As a parent, I am aware of how difficult it can be to balance family and career, and more attention needs to be paid to flexibility and childcare so women and their partners can meet their familial, professional and research obligations.
Professor David Guest

You’re involved with our new Sydney Institute of Agriculture. Can you tell us about it? 

Like other recently established institutes in the University, the Sydney Institute of Agriculture offers us a great opportunity to break down the old faculty silos that suffocated interdisciplinary collaborations. We have identified five thematic areas to promote collaborations across the University – plant breeding; carbon, water and soil; animal agriculture; quality food; and development agriculture. I am especially excited about development agriculture as it integrates the other four themes to address the biggest and most complex challenges of food and nutrition security.
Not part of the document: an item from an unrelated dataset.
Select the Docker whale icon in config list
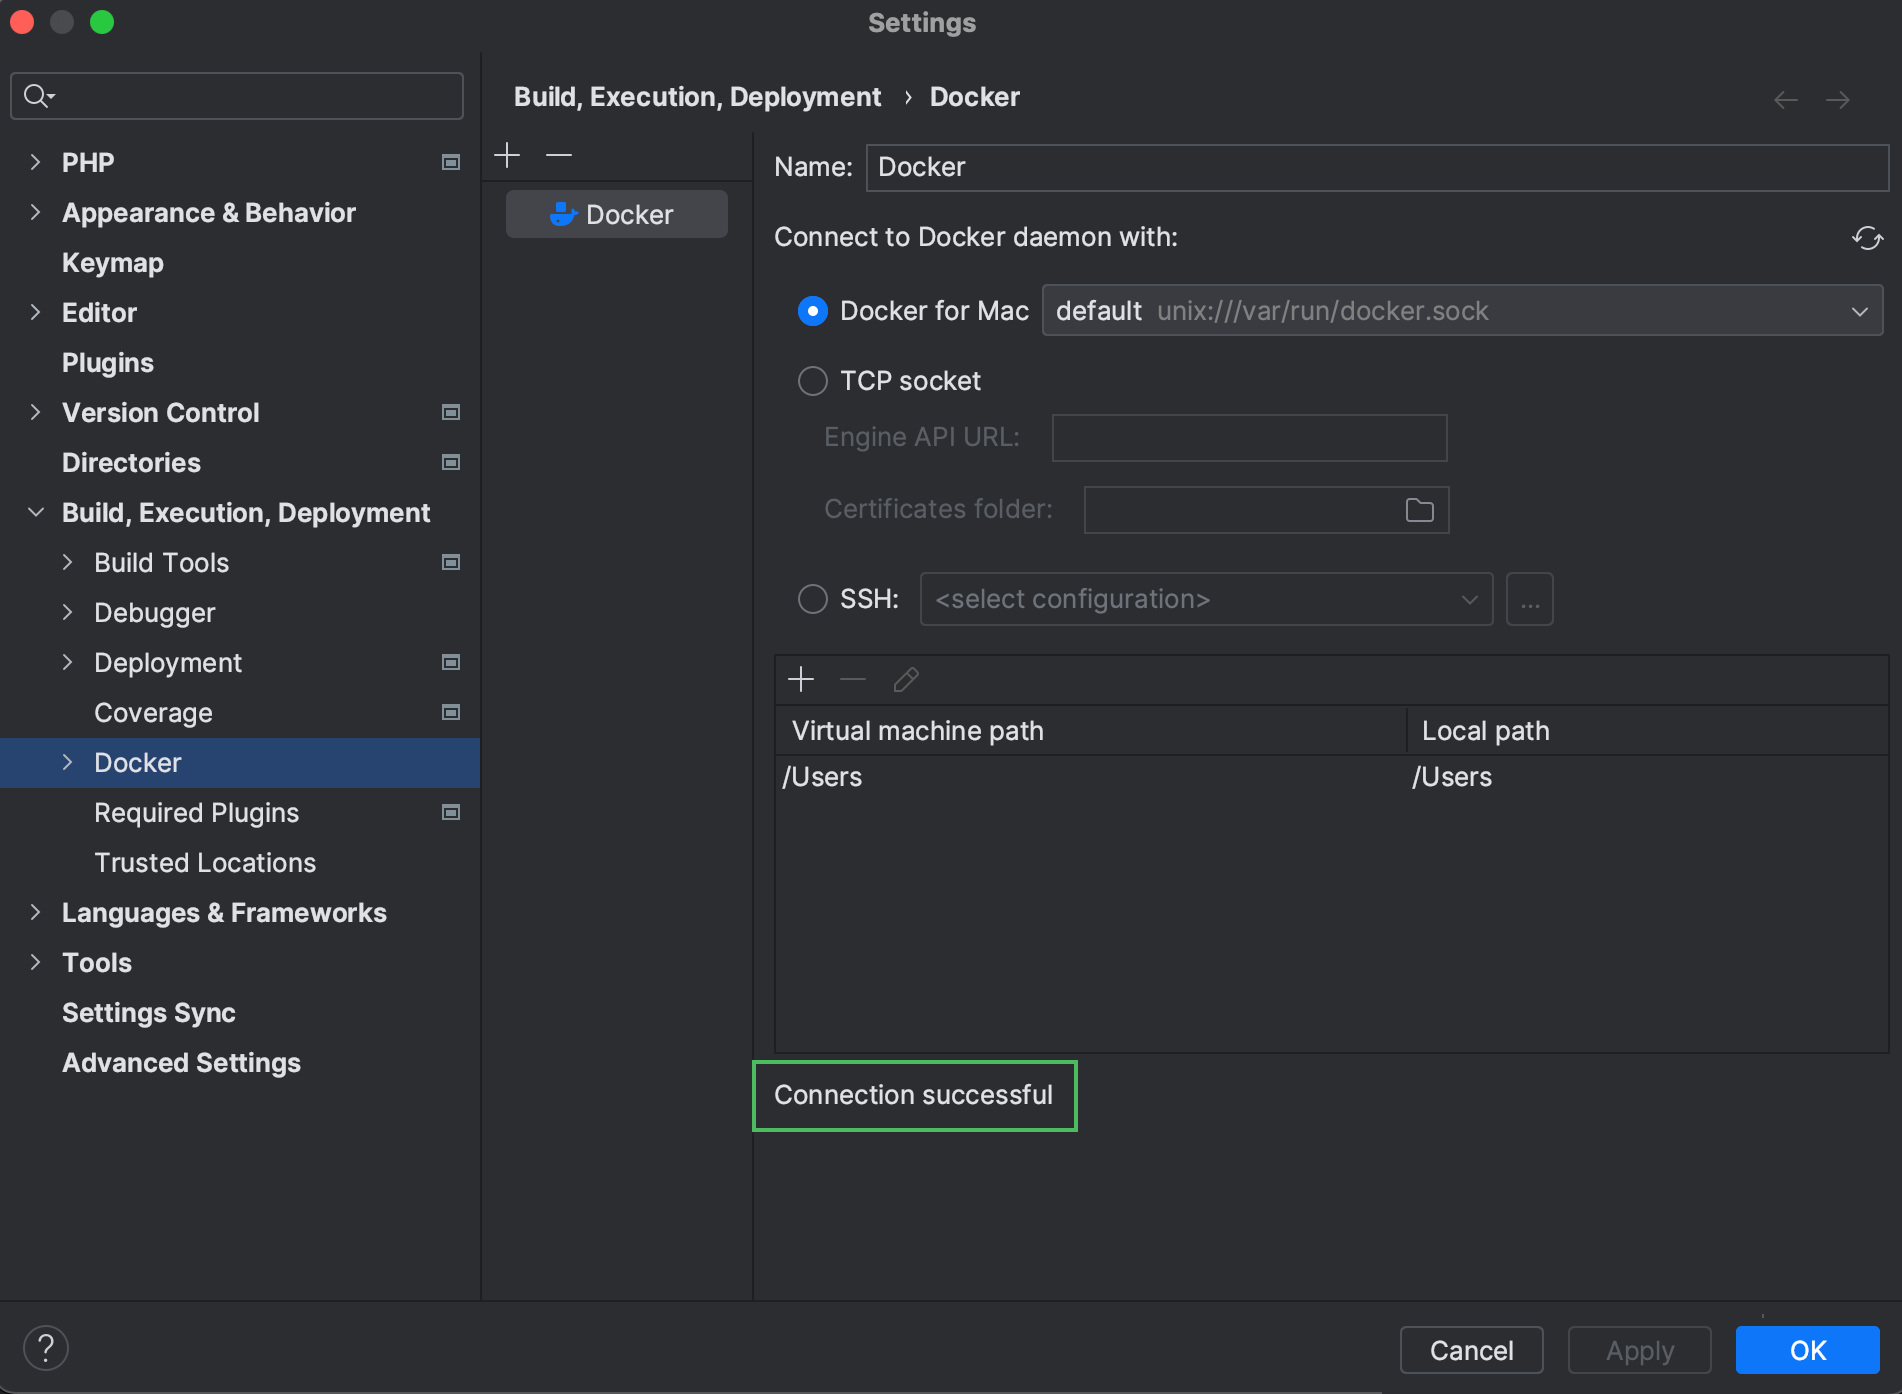Screen dimensions: 1902x1394 pos(562,213)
Last year you spoke about the chocolate crisis. Do you have any updates on this situation? 

There was a good harvest in West Africa, where 75 percent of the world’s cocoa comes from, and growth in demand has slowed due to the global economy, so the pressure is off for the moment. However, much of the growth in production has come from forest clearing rather than improved productivity. About 90 percent of West African farmers are illiterate, and most live on less than $2 a day, suffer poor health and are in their mid-50s. If we want to keep enjoying chocolate, we are going to have to make cocoa farming more attractive and rewarding.

What are you passionate about outside the lecture theatre?  

My partner and family, meeting farmers around the world, the Australian bush, music, wine (Heathcote Shiraz) and food (yes, dark chocolate), cricket, the Western Bulldogs, epistemological anarchy and aiming to be useful and happy.

What books are you reading at the moment?  

I just finished 'Mentored by a Madman: the William Burroughs Experiment' by AJ Lees, a fantastic book about a neurologist’s career that crossed the boundaries of conventional science. I’m now reading 'Born to Run', Bruce Springsteen’s surprisingly honest and insightful autobiography.

What is the best piece of career advice you have been given, and why?

Follow your passion. When I was younger, my career advisers at school kept pushing me towards law and medicine for what seemed all the wrong reasons. Follow your dreams, be patient and be confident that good things will happen, often involving curiosity and altamirage.